EXERCISE SET =>
1. Write out, word for word, the part of the Doppler shift post that opens with the words containing "What it is saying" and closes with "approaching the receiver).".
2. According to the Doppler shift post, how fast do sound waves travel?

Let me first talk about :
(Delta f)/f = -v/c -----> (Delta f) = (-v/c) x f
-----> Change in frequency = a fraction of original frequency
note that v is actually (V_source - V_receiver) a.k.a. how fast the source is traveling away or towards the receiver. Positive means it is going away from the receiver, negative means it is traveling towards the receiver.
This formula is valid only in the limit that the wave speed is much much greater than the difference in velocity between the source and receiver. This is definitely the case with electromagnetic waves because very few things are emitting waves whilst traveling at you near the speed of light 😀. Sound waves which travel much slower than light (340 m/s as compared to 3x10^8 m/s) can be emitted by something traveling almost that fast (a jet for instance) so this different relationship is set up to describe light for convenience. It can also be used to describe sound emitted by a source traveling really slowly.
What it is saying is that the change in frequency is directly proportional to the velocity difference between emitter and listener divided by the speed the wave travels. For simplicity, if the receiver is standing still, the frequency change is (f_original )(-V_source/speed of wave) where positive velocity is defined as "away". Thus if a source is traveling towards you, the V_source is negative and the frequency change is a positive gain (higher frequency), as you would expect. The faster the source travels towards you, the greater the v/c and thus the larger the increase. The same "idea" (cause and effect) applies to the formula you are used to and this one, this one is just a special one you can use for light or slow moving sources. This relationship is not true when you approach the other limit (when the wave travels about the same speed as the source is approaching the receiver).
As the velocity difference between emitter and detector gets very large, the change in frequency becomes a greater fraction of the original frequency. This makes sense, right?
This is just another relationship like the "usual" doppler equation but for the special case of Speed of wave >> (V_source - V_receiver)

MATERIAL SHOWN =>
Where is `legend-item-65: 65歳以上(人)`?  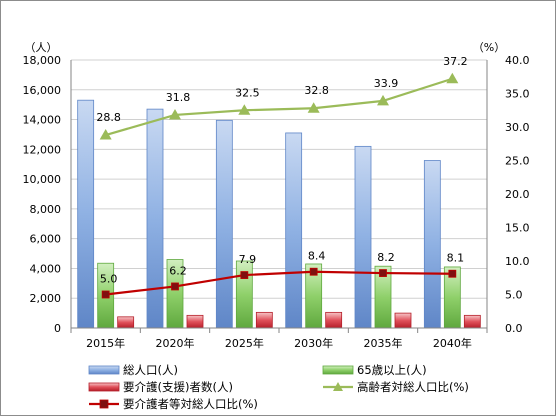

---

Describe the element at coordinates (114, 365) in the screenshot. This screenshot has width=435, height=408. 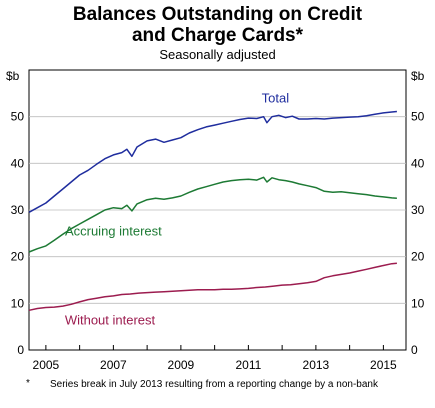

--

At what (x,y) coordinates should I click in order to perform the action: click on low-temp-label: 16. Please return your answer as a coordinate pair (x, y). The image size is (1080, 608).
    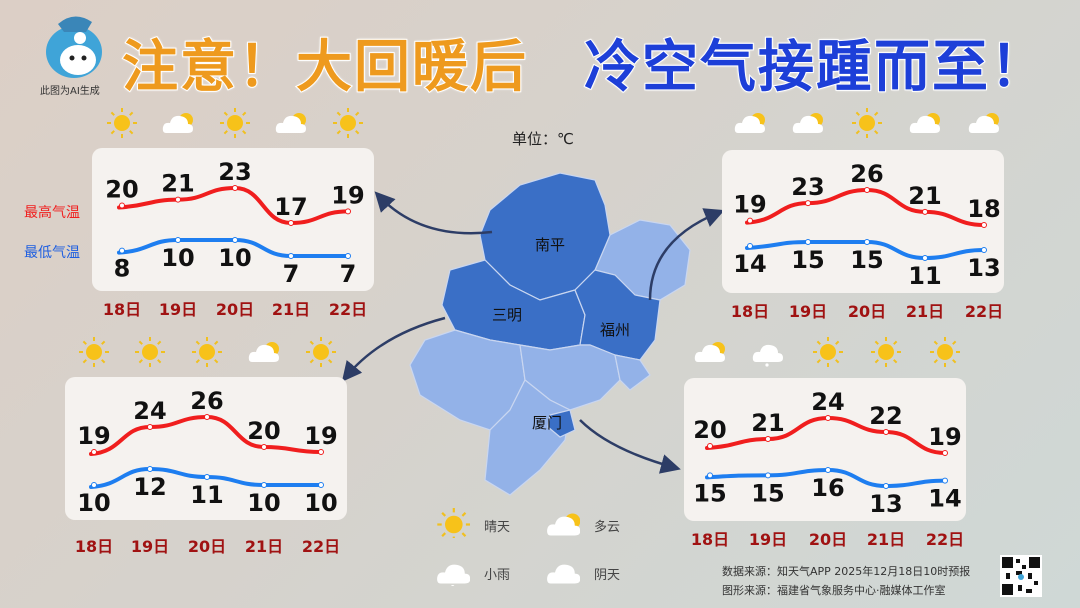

ANSWERS TO EACH TASK =>
1.
What it is saying is that the change in frequency is directly proportional to the velocity difference between emitter and listener divided by the speed the wave travels. For simplicity, if the receiver is standing still, the frequency change is (f_original )(-V_source/speed of wave) where positive velocity is defined as "away". Thus if a source is traveling towards you, the V_source is negative and the frequency change is a positive gain (higher frequency), as you would expect. The faster the source travels towards you, the greater the v/c and thus the larger the increase. The same "idea" (cause and effect) applies to the formula you are used to and this one, this one is just a special one you can use for light or slow moving sources. This relationship is not true when you approach the other limit (when the wave travels about the same speed as the source is approaching the receiver).

2. 340 m/s